Dopo la rivoluzione a Carpi, il neo-presidente biancorosso Simone Morelli si è concesso ai microfoni di TuttoC.com in una lunga intervista.
Cosa pensa dei primi giorni da presidente?
"Il grande sogno di chi è spettatore, il grande sogno di chi ha voglia con passione, e di chi ha voglia con amici e con la città di provare a portare i risultati e di trasmettere il valore sportivo. Nonostante il momento drammatico del paese che è stato colpito ed è colpito dal Covid, abbiamo creduto nel progetto Carpi e non ci siamo tirati indietro nell'investimento e faremo di tutto per portare avanti il sogno chiamato Carpi. Iniziamo dai nostri giovani, dalla storia importante del Carpi calcio, dal progetto di dipingere la nostra città con i nostri colori".
Un progetto importante anche quindi per settore giovanile, visto che parla di giovani di Carpi?
"Sicuramente il nostro settore giovanile è un settore giovanile di qualità, di tutto interesse che ha fatto risultati. Cerchiamo di fare un vivaio importante e fare crescere i nostri ragazzi. I nostri valori sono cuore, grinta, volontà, gambe e tanta fame".
Vi ispirate al modello Atalanta?
"Ho detto in questi giorni che per me è un modello molto importante. Anche il legame che ha con la città di Bergamo, Bergamo era in festa anche quando i risultati magnifici non sono arrivati alla fine. Ha fatto risultati strepitosi, ma ha dimostrato con la città un grande legame alla maglia e una grande educazione. Inoltre ciò che la contraddistingue è questa grande fame".
Un nuovo Carpi che possiamo definire come cuore e passione?
"Sicuramente la definizione giusta. Obbiettivo che racchiude il nuovo Carpi sarà cuore, rispetto, educazione. Partiamo da un consolidamento di una squadra ma poi ci spingeremo oltre".
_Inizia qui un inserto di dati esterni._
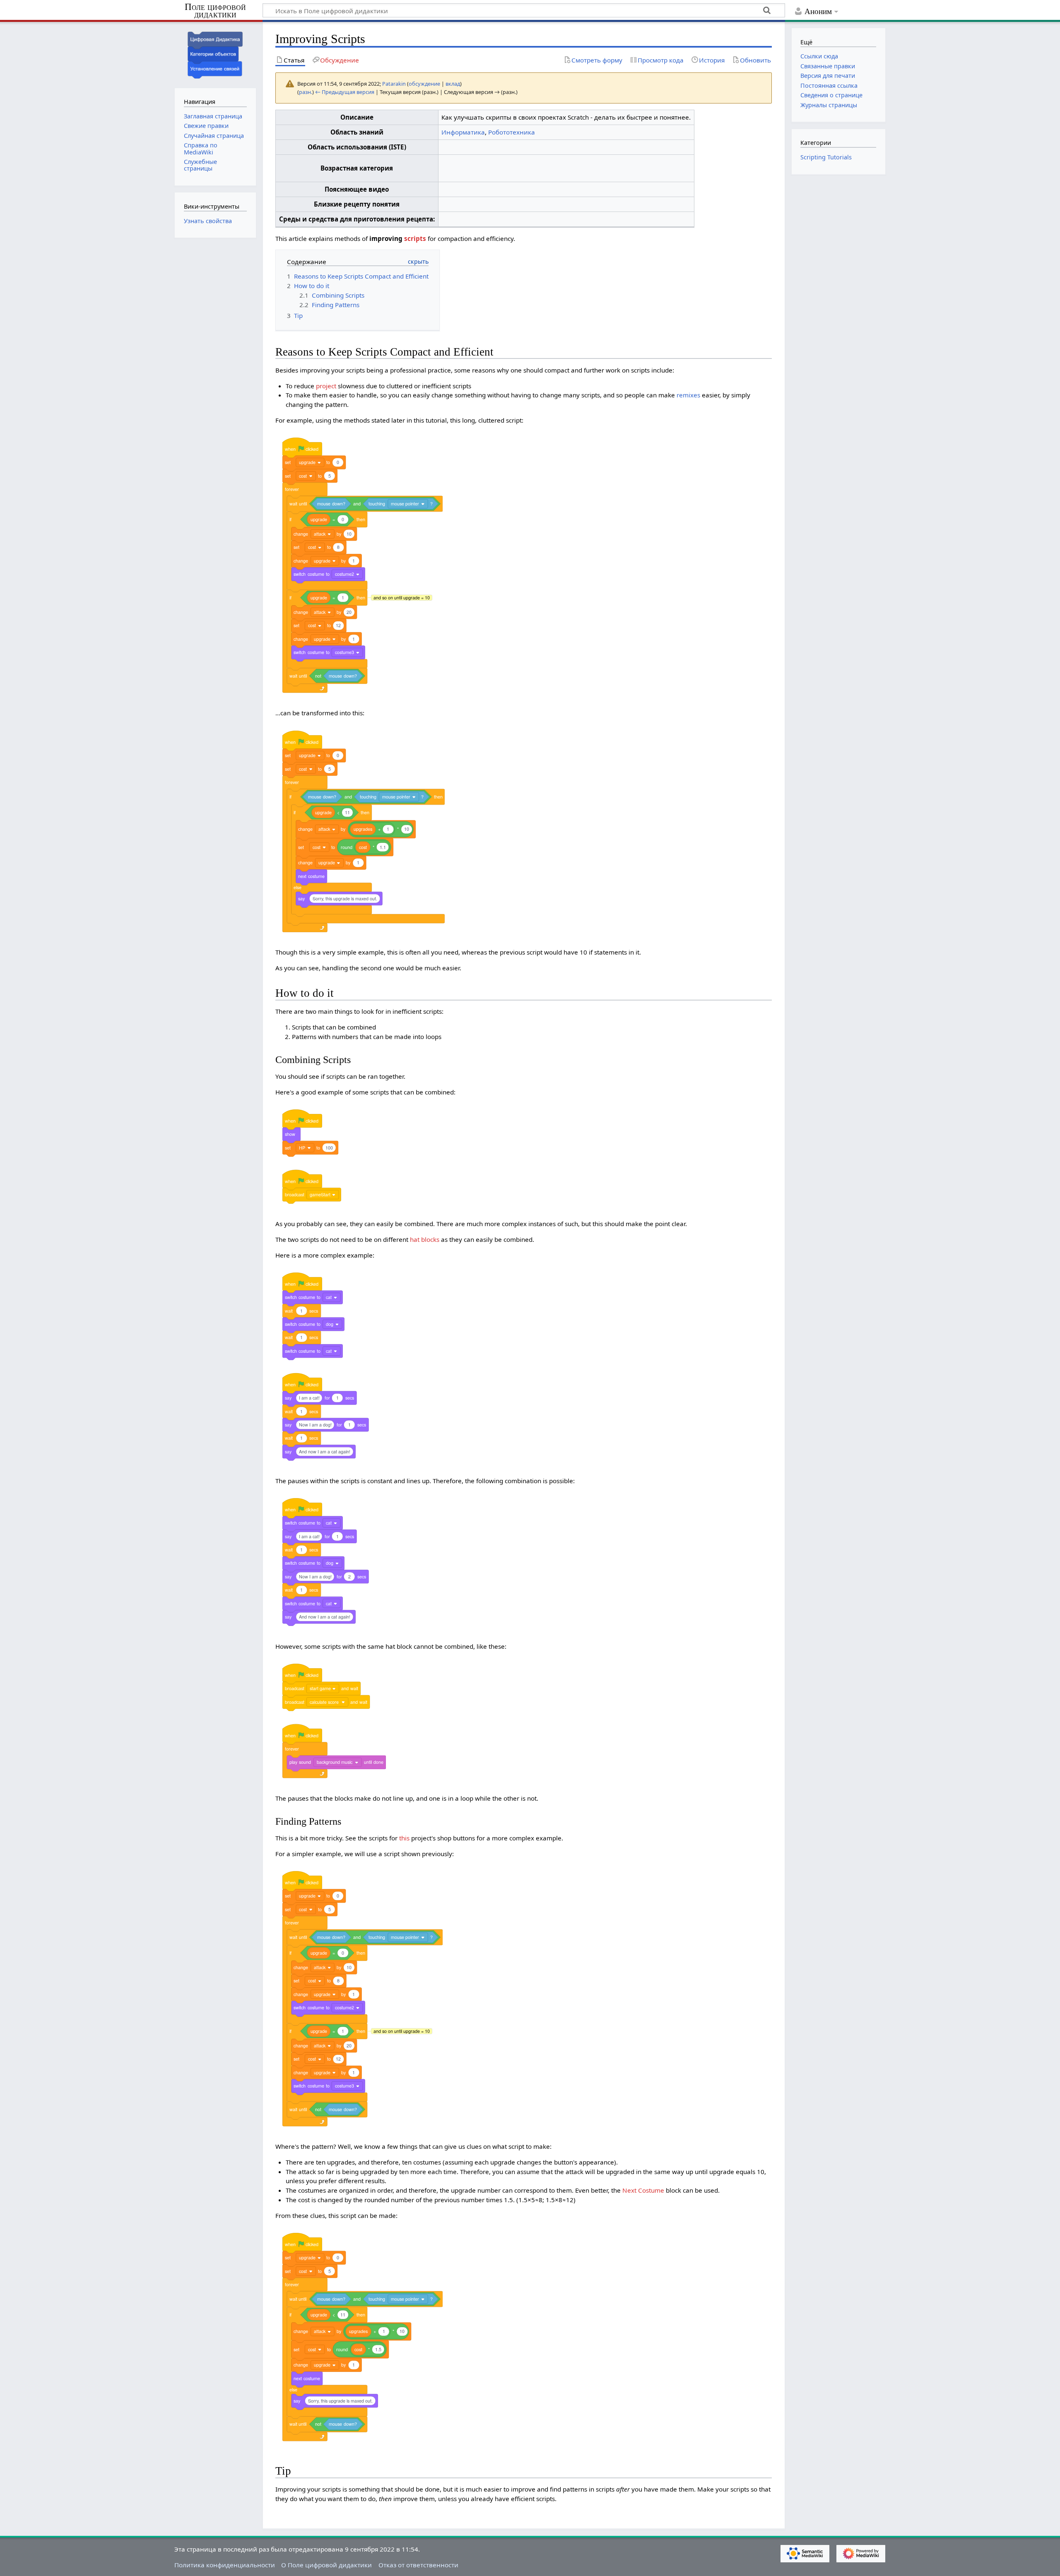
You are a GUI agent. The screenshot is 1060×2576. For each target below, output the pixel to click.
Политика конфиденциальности (224, 2565)
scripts (415, 238)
Carpi ha lanciato giocatori importanti come Lasagna, Mbakogu e Di Gaudio.
"Sicuramente chi ci ha preceduto ha avuto grandi successi, ha toccato la serie A e ha lanciato grandi giocatori, quel modello è intrinseco nella nostra società e lo prendiamo come eredità importante e vorremmo fare questo. Vogliamo dare anche la possibilità di creare un modello di educazione allo sport ed affezione alla nostra città per arrivare ad un modello professionistico di qualità. Sicuramente abbiamo delle buone basi".
Quindi cercare di avvicinare i giovani ad amare questa maglia?
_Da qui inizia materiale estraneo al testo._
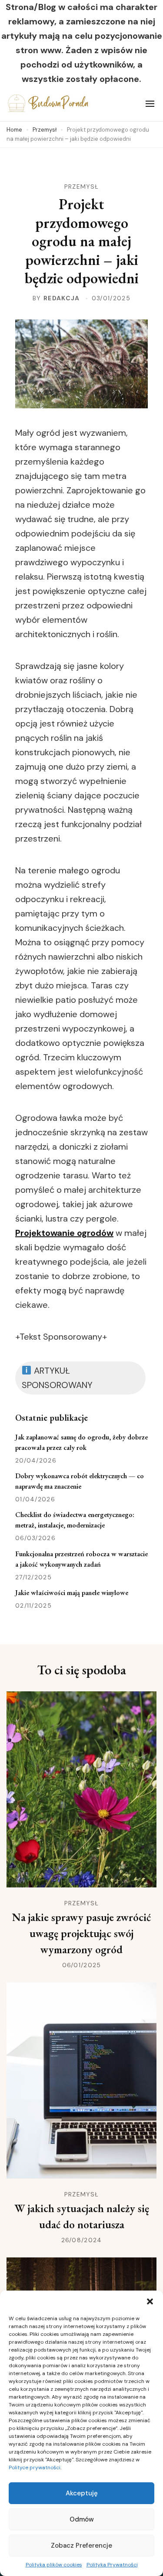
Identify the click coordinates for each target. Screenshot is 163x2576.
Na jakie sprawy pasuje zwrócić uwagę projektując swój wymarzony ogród (81, 1933)
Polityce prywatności (34, 2467)
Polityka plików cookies (54, 2564)
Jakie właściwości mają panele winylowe (71, 1592)
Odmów (82, 2519)
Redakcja (61, 298)
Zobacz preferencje (81, 2545)
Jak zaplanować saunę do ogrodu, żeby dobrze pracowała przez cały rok (81, 1442)
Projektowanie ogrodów (64, 1233)
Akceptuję (82, 2493)
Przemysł (81, 186)
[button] (150, 2301)
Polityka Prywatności (112, 2564)
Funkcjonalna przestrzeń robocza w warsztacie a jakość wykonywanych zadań (81, 1559)
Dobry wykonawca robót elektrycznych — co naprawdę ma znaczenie (79, 1481)
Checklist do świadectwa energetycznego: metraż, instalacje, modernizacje (74, 1520)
"Sicuramente è quello che farò, voglio partire dalle infrastrutture, voglio aprirmi alla città e aprire alla formazione sportiva: è quello in cui crediamo. E anche nuovi modelli di medicina sportiva che potranno testare i nostri giocatori perché la cura della persona porta risultati. Il risultato è primario ma si basa sul valore della persona. Noi vogliamo lanciare nelle scuole il nostro modello"
La scelta di Pochesci come allenatore?
"Abbiamo scelto un mister che è un motivatore, persona che ha dimostrato e che può dimostrare tanto nella nostra cittadina. Ha un suo modello di gioco, sicuramente molto interessante. Lui ed il direttore generale Morrone hanno voluto credere in questo nuovo progetto, un progetto giovane ma con molta fame, ma anche con tanta umiltà e voglia. Questa voglia e questa fame l'ho riscontrata sia nel mister che nel direttore e questo mi ha spinto a scegliere entrambi".
Il Carpi ha sfiorato la B quest'anno...
"Non parliamo di serie B ma di consolidamento: noi puntiamo a questo. Noi non vogliamo svendere i giocatori, assolutamente".
Cosa pensa dei gironi?
"Incrocio le dita (ride ndr). Non siamo assolutamente spaventati perché abbiamo la nostra anima. Questa è la prima cosa che mi interessa. Metteremo il nostro entusiasmo contro chiunque".